◆ **Task details**: Your task is to copy all of the entries exactly as they are given.
(Material for this exercise begins)
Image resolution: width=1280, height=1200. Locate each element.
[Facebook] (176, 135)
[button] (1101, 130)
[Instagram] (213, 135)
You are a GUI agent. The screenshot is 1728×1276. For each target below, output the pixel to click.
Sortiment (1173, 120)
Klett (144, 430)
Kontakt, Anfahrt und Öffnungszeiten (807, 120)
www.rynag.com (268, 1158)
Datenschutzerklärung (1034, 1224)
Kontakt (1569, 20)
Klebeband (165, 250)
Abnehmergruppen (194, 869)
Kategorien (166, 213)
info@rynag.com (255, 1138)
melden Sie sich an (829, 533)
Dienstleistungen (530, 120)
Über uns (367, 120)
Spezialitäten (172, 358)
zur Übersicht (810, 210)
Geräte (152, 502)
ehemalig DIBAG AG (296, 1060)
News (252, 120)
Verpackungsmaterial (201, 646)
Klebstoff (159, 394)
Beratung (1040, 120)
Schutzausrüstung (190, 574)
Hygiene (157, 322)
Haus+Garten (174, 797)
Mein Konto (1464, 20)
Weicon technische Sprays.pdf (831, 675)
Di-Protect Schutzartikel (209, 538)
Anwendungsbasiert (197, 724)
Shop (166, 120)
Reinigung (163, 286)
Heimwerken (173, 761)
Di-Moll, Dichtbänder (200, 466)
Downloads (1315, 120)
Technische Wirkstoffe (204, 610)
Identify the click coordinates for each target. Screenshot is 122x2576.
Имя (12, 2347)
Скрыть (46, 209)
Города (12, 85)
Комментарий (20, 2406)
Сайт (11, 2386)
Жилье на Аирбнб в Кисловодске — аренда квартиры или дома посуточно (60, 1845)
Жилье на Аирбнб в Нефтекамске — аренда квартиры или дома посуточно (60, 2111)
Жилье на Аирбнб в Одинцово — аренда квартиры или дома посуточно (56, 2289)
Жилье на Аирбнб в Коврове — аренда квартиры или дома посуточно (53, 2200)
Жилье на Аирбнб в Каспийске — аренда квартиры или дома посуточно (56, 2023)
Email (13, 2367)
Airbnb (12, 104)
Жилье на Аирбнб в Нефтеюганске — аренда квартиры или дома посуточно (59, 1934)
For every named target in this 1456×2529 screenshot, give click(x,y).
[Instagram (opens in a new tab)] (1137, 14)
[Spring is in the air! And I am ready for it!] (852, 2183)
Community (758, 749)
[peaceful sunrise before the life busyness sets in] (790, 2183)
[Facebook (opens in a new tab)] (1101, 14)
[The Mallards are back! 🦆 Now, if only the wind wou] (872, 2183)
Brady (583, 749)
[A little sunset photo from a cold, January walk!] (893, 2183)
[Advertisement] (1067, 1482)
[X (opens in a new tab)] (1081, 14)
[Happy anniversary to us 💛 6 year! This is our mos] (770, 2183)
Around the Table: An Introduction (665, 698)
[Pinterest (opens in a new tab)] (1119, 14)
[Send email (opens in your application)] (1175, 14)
(Material for this exercise ends)
◆ **Result for this exercise**:
Image resolution: width=1280, height=1200. Locate each element.
[Facebook] (176, 135)
[button] (1101, 130)
[Instagram] (213, 135)
You are a GUI agent. The screenshot is 1728×1276. For each target below, output the pixel to click.
Sortiment (1173, 120)
Klett (144, 430)
Kontakt, Anfahrt und Öffnungszeiten (807, 120)
www.rynag.com (268, 1158)
Datenschutzerklärung (1034, 1224)
Kontakt (1569, 20)
Klebeband (165, 250)
Abnehmergruppen (194, 869)
Kategorien (166, 213)
info@rynag.com (255, 1138)
melden Sie sich an (829, 533)
Dienstleistungen (530, 120)
Über uns (367, 120)
Spezialitäten (172, 358)
zur Übersicht (810, 210)
Geräte (152, 502)
ehemalig DIBAG AG (296, 1060)
News (252, 120)
Verpackungsmaterial (201, 646)
Klebstoff (159, 394)
Beratung (1040, 120)
Schutzausrüstung (190, 574)
Hygiene (157, 322)
Haus+Garten (174, 797)
Mein Konto (1464, 20)
Weicon technische Sprays.pdf (831, 675)
Di-Protect Schutzartikel (209, 538)
Anwendungsbasiert (197, 724)
Shop (166, 120)
Reinigung (163, 286)
Heimwerken (173, 761)
Di-Moll, Dichtbänder (200, 466)
Downloads (1315, 120)
Technische Wirkstoffe (204, 610)
Identify the click coordinates for each target. Screenshot is 122x2576.
Имя (12, 2347)
Скрыть (46, 209)
Города (12, 85)
Комментарий (20, 2406)
Сайт (11, 2386)
Жилье на Аирбнб в Кисловодске — аренда квартиры или дома посуточно (60, 1845)
Жилье на Аирбнб в Нефтекамске — аренда квартиры или дома посуточно (60, 2111)
Жилье на Аирбнб в Одинцово — аренда квартиры или дома посуточно (56, 2289)
Жилье на Аирбнб в Коврове — аренда квартиры или дома посуточно (53, 2200)
Жилье на Аирбнб в Каспийске — аренда квартиры или дома посуточно (56, 2023)
Email (13, 2367)
Airbnb (12, 104)
Жилье на Аирбнб в Нефтеюганске — аренда квартиры или дома посуточно (59, 1934)
For every named target in this 1456×2529 screenshot, give click(x,y).
[Instagram (opens in a new tab)] (1137, 14)
[Spring is in the air! And I am ready for it!] (852, 2183)
Community (758, 749)
[peaceful sunrise before the life busyness sets in] (790, 2183)
[Facebook (opens in a new tab)] (1101, 14)
[The Mallards are back! 🦆 Now, if only the wind wou] (872, 2183)
Brady (583, 749)
[A little sunset photo from a cold, January walk!] (893, 2183)
[Advertisement] (1067, 1482)
[X (opens in a new tab)] (1081, 14)
[Happy anniversary to us 💛 6 year! This is our mos] (770, 2183)
Around the Table: An Introduction (665, 698)
[Pinterest (opens in a new tab)] (1119, 14)
[Send email (opens in your application)] (1175, 14)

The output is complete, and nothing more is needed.